> SHORT TASK 1
Print the section of the tooltip passage between "Does the mean" and "in the pop-up box.", inclusive.

> QUOTED PASSAGE

Hover your mouse over the bars for each region.
Does the mean rate you see in the pop-up match the mean rate you computed in **Exercise @regions-summary**?

The display information in the pop-up box is set using the vectors passed to the x (names) and y (values) keywords of the tooltip_table() function. Take special note of the vector passed to the y keyword, which contains text values with curly braces, [“{point.region}”]{.monospace} and [“{point.rate_mean}”]{.monospace}. This is a special syntax that says, for the data point you currently have your mouse hovering over, display the value for the variable [region]{.monospace} or [rate_mean]{.monospace}. Any variable in the [regions_summary]{.monospace} data frame, not just [region]{.monospace} and [rate_mean]{.monospace}, can be displayed in the pop-up box.

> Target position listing
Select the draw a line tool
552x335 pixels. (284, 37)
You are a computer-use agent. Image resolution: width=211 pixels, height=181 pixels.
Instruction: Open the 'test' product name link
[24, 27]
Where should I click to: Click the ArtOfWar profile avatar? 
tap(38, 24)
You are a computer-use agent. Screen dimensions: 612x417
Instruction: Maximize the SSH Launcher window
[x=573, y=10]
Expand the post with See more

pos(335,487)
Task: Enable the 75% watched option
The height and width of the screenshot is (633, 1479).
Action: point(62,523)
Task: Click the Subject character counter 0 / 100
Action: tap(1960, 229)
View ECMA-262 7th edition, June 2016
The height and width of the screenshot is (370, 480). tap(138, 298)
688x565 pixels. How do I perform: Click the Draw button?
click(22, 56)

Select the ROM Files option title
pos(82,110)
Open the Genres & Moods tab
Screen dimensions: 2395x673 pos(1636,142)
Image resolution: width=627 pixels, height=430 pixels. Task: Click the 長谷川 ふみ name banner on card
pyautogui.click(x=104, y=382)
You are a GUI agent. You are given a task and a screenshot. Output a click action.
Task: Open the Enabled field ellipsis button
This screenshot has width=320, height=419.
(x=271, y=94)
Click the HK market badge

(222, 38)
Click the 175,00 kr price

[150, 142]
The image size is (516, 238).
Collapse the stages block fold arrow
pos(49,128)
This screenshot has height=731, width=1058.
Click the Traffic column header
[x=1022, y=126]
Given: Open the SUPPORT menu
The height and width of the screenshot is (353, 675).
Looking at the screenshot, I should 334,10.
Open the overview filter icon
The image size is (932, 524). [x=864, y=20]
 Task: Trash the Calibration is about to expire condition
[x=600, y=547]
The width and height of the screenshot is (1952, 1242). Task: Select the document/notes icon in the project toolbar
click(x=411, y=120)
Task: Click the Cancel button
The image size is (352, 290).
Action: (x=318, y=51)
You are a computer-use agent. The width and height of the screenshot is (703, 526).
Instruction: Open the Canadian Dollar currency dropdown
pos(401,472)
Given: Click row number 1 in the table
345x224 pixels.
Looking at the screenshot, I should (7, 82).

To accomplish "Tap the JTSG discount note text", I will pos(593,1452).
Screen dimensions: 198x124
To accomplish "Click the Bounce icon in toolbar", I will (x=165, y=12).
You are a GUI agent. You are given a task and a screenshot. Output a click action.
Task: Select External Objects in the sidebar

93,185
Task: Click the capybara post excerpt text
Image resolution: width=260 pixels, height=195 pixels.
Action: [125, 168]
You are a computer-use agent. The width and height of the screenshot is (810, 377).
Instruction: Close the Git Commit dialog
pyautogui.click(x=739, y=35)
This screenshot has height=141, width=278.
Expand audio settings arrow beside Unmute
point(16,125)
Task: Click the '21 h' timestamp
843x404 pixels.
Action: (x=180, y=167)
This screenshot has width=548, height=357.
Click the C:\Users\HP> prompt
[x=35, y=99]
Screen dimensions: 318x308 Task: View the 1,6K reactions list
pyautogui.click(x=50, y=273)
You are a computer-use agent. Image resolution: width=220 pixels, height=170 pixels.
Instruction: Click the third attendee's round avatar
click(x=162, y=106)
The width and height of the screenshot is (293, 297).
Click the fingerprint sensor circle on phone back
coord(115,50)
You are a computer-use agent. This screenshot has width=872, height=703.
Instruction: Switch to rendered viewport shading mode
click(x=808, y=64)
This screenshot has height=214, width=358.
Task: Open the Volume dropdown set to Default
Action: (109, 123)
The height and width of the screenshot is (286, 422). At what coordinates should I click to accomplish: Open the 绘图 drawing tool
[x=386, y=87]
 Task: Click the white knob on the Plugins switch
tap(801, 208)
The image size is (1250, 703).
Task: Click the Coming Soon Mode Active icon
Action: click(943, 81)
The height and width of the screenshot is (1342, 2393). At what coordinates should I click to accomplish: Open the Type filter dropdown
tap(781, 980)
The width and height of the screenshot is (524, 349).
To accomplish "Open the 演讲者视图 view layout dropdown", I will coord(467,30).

> SHORT TASK 2
Output the listing lines between the lines holding "I will pos(593,1452)." and "click(x=162, y=106)", inclusive, with each line unchanged.

> REPLY 1
Does the mean rate you see in the pop-up match the mean rate you computed in **Exercise @regions-summary**?

The display information in the pop-up box is set using the vectors passed to the x (names) and y (values) keywords of the tooltip_table() function. Take special note of the vector passed to the y keyword, which contains text values with curly braces, [“{point.region}”]{.monospace} and [“{point.rate_mean}”]{.monospace}. This is a special syntax that says, for the data point you currently have your mouse hovering over, display the value for the variable [region]{.monospace} or [rate_mean]{.monospace}. Any variable in the [regions_summary]{.monospace} data frame, not just [region]{.monospace} and [rate_mean]{.monospace}, can be displayed in the pop-up box.

> REPLY 2
To accomplish "Tap the JTSG discount note text", I will pos(593,1452).
Screen dimensions: 198x124
To accomplish "Click the Bounce icon in toolbar", I will (x=165, y=12).
You are a GUI agent. You are given a task and a screenshot. Output a click action.
Task: Select External Objects in the sidebar

93,185
Task: Click the capybara post excerpt text
Image resolution: width=260 pixels, height=195 pixels.
Action: [125, 168]
You are a computer-use agent. The width and height of the screenshot is (810, 377).
Instruction: Close the Git Commit dialog
pyautogui.click(x=739, y=35)
This screenshot has height=141, width=278.
Expand audio settings arrow beside Unmute
point(16,125)
Task: Click the '21 h' timestamp
843x404 pixels.
Action: (x=180, y=167)
This screenshot has width=548, height=357.
Click the C:\Users\HP> prompt
[x=35, y=99]
Screen dimensions: 318x308 Task: View the 1,6K reactions list
pyautogui.click(x=50, y=273)
You are a computer-use agent. Image resolution: width=220 pixels, height=170 pixels.
Instruction: Click the third attendee's round avatar
click(x=162, y=106)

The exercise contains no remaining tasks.